Return, from the material below, each line in which the word "Viewport" is present.

[Opening Data for processing section]

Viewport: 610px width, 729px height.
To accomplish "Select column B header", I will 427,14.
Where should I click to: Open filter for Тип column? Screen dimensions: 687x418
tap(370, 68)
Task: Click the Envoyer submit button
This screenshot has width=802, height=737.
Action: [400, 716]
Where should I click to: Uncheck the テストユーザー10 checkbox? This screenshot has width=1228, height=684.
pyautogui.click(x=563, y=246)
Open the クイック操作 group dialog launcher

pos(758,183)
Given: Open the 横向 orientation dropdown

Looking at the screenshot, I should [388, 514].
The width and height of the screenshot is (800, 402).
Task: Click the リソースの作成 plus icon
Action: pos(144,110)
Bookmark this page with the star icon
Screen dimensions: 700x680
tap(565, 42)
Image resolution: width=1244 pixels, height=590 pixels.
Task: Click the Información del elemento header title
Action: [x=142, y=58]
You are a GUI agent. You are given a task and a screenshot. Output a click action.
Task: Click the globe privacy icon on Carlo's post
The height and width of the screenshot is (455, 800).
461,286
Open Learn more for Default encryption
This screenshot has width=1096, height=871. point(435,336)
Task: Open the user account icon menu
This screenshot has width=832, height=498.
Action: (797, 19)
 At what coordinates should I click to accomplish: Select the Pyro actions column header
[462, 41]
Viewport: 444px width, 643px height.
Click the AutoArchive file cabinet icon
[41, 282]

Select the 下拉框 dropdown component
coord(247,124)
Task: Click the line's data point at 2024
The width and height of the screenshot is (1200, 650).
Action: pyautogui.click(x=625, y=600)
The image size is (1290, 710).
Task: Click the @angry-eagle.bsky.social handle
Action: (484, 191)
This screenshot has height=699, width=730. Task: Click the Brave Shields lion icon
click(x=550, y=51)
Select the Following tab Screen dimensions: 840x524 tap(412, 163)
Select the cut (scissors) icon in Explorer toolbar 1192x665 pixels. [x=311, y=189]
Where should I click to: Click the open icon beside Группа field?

[Closing Data for processing section]

• [Task solution]:
Viewport: 610px width, 729px height.
Viewport: 444px width, 643px height.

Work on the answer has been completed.